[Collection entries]
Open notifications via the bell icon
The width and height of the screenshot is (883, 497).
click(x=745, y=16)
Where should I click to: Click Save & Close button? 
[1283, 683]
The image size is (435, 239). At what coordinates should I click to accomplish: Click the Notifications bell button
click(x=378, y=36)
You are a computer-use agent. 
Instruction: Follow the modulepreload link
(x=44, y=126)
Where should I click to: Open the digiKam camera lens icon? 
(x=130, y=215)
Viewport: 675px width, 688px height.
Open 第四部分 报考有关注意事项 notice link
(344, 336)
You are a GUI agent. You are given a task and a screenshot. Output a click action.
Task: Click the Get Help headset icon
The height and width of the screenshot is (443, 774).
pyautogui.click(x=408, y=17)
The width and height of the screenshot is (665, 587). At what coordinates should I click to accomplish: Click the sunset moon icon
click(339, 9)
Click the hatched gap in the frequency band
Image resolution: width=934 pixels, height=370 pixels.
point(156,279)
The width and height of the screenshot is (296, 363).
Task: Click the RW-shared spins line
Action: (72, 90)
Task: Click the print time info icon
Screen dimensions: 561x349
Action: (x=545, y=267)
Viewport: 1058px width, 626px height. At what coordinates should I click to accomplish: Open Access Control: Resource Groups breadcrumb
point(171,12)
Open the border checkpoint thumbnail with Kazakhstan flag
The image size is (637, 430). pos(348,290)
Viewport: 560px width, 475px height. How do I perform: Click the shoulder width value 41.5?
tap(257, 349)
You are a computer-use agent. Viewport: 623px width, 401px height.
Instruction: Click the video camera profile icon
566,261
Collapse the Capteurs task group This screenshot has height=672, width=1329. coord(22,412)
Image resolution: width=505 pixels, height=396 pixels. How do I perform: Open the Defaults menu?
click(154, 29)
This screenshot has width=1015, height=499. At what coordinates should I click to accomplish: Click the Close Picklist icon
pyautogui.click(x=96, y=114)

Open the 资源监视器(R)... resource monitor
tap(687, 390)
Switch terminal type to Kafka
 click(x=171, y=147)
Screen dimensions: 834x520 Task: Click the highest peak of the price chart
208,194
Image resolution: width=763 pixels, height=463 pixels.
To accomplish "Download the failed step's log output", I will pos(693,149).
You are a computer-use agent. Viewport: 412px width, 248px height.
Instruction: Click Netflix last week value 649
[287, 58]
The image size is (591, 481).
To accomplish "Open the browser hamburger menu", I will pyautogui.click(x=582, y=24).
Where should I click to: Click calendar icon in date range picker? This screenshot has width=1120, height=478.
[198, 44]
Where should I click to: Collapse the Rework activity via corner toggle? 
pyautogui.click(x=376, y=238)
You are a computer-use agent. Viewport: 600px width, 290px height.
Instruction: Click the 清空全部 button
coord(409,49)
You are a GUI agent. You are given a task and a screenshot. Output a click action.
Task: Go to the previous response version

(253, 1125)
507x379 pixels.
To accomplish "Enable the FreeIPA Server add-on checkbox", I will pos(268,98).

(What you will do)
Pull out each line of the entries above that contains the word "bell", and copy it in full.

(Result for this exercise)
Open notifications via the bell icon
The image size is (435, 239). At what coordinates should I click to accomplish: Click the Notifications bell button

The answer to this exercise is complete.